Stored items:
*** Block opens ***
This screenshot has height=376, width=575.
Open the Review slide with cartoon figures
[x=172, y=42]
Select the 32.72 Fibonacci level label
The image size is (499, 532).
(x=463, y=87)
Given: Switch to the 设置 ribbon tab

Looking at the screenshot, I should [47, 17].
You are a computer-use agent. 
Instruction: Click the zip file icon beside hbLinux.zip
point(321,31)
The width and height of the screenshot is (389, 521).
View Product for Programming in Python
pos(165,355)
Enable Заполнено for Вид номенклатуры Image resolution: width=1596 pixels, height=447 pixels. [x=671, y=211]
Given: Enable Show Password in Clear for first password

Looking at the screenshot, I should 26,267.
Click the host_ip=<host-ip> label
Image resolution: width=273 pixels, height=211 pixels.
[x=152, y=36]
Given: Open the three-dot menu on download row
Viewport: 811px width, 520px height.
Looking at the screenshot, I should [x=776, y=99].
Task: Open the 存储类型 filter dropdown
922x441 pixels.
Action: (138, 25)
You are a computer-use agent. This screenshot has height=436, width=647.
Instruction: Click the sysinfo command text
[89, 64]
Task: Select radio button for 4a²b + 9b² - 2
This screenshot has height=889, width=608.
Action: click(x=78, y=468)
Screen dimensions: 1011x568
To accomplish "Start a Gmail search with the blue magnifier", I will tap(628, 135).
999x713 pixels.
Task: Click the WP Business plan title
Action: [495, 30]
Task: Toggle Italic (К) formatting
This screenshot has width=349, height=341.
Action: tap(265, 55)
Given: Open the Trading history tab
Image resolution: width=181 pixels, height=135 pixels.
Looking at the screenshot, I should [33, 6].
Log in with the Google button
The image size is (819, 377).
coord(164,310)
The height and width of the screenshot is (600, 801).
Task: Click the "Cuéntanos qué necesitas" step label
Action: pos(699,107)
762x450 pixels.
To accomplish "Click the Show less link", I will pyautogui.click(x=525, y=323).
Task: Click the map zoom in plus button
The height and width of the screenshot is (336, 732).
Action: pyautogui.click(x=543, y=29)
*** Block closes ***
Aim of the task:
From the data above, give every line again exactly as it appears.

Exercise result:
This screenshot has height=376, width=575.
Open the Review slide with cartoon figures
[x=172, y=42]
Select the 32.72 Fibonacci level label
The image size is (499, 532).
(x=463, y=87)
Given: Switch to the 设置 ribbon tab

Looking at the screenshot, I should [47, 17].
You are a computer-use agent. 
Instruction: Click the zip file icon beside hbLinux.zip
point(321,31)
The width and height of the screenshot is (389, 521).
View Product for Programming in Python
pos(165,355)
Enable Заполнено for Вид номенклатуры Image resolution: width=1596 pixels, height=447 pixels. [x=671, y=211]
Given: Enable Show Password in Clear for first password

Looking at the screenshot, I should 26,267.
Click the host_ip=<host-ip> label
Image resolution: width=273 pixels, height=211 pixels.
[x=152, y=36]
Given: Open the three-dot menu on download row
Viewport: 811px width, 520px height.
Looking at the screenshot, I should [x=776, y=99].
Task: Open the 存储类型 filter dropdown
922x441 pixels.
Action: (138, 25)
You are a computer-use agent. This screenshot has height=436, width=647.
Instruction: Click the sysinfo command text
[89, 64]
Task: Select radio button for 4a²b + 9b² - 2
This screenshot has height=889, width=608.
Action: click(x=78, y=468)
Screen dimensions: 1011x568
To accomplish "Start a Gmail search with the blue magnifier", I will tap(628, 135).
999x713 pixels.
Task: Click the WP Business plan title
Action: [495, 30]
Task: Toggle Italic (К) formatting
This screenshot has width=349, height=341.
Action: tap(265, 55)
Given: Open the Trading history tab
Image resolution: width=181 pixels, height=135 pixels.
Looking at the screenshot, I should [33, 6].
Log in with the Google button
The image size is (819, 377).
coord(164,310)
The height and width of the screenshot is (600, 801).
Task: Click the "Cuéntanos qué necesitas" step label
Action: pos(699,107)
762x450 pixels.
To accomplish "Click the Show less link", I will pyautogui.click(x=525, y=323).
Task: Click the map zoom in plus button
The height and width of the screenshot is (336, 732).
Action: pyautogui.click(x=543, y=29)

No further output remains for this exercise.